● **Aim of the task**
Nothing but the lines from the line with "Instruction: Expand the tab search chevron" through the end of the data is to be copied, and each is to be copied exactly.

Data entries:
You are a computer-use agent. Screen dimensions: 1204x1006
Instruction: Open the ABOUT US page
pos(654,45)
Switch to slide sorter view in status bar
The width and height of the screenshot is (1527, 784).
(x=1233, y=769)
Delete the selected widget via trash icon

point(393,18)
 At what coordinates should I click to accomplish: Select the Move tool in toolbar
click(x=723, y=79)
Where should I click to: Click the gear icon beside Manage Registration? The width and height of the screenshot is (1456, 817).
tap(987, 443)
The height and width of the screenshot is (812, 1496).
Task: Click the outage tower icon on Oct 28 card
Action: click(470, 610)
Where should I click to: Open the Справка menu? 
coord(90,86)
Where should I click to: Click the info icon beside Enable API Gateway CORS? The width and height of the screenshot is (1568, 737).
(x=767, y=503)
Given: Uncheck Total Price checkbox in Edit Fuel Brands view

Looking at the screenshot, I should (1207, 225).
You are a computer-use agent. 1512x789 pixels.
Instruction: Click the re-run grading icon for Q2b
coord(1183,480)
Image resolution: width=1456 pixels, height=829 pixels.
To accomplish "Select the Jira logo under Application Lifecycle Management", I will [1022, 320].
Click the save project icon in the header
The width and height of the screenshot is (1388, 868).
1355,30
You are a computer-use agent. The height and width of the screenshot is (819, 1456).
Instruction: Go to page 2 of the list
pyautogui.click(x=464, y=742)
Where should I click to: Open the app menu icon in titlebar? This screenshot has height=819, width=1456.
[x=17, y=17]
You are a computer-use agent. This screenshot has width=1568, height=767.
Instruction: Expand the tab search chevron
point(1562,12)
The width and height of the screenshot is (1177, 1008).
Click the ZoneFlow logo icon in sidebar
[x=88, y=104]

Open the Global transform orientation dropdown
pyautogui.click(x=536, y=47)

● **Exercise output**
Instruction: Expand the tab search chevron
point(1562,12)
The width and height of the screenshot is (1177, 1008).
Click the ZoneFlow logo icon in sidebar
[x=88, y=104]

Open the Global transform orientation dropdown
pyautogui.click(x=536, y=47)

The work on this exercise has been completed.